PRC's population is not shrinking, though it's barely growing and may start shrinking soon. Most of their trading partners have growing populations.
TSMC cannot be taken, even today; it can only be destroyed. Today, doing that would be counterproductive to PRC because so much of their domestic industry depends on TSMC, but the US has forced TSMC to impose sanctions on PRC's military. This is an existential threat to the PRC. If the sanctions continue, or are removed but could plausibly be reimposed, and TSMC remains strategically important, at some point PRC leadership will act to remove the military advantage this gives the US and its satellites over them, even if that means paving Taiwan with Trinitite. The alternative is to be unable to respond to military attacks from the US.
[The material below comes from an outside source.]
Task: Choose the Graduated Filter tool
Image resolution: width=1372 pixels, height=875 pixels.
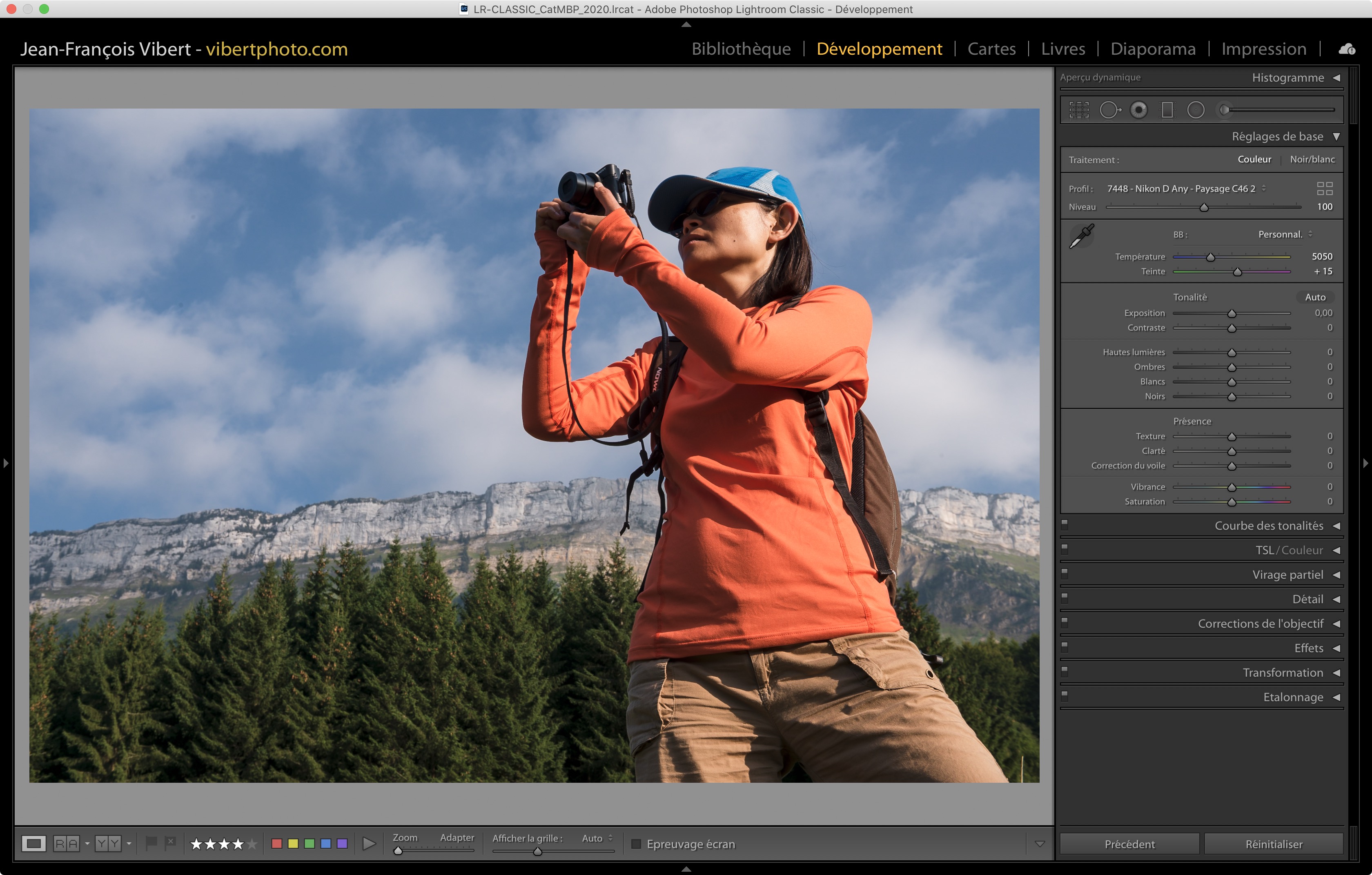Action: [x=1167, y=110]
Reducing exports only improves your economy if the exports are stolen, for example in the Congo Free State or the Irish Potato Famine. Weaker forms of this are known as "Dutch disease" or "the resource curse". This is very much not the case in PRC. Historically, export-led industrialization has been by far the most important cause of economic growth. By contrast, your prescription of import-substitution industrialization has failed everywhere it was tried, including, for decades, in PRC.
Increased exports leads to increased specialization and increased capitalization, which increase productivity. Unless, again, we're talking about enslaved laborers who are not in a position to capture any value from their increased productivity, this increased productivity leads to increased earnings, which increases domestic consumption. This has been known for centuries and is agreed on by virtually all economists.
Your implications that Chinese people do not value education, and that lack of education causes low consumption in China, could hardly be more false. Chinese culture has prized education highly for thousands of years. It's one of the key distinguishing features of Chinese culture. Expensive private tutoring companies were a hot startup sector until the government crackdown.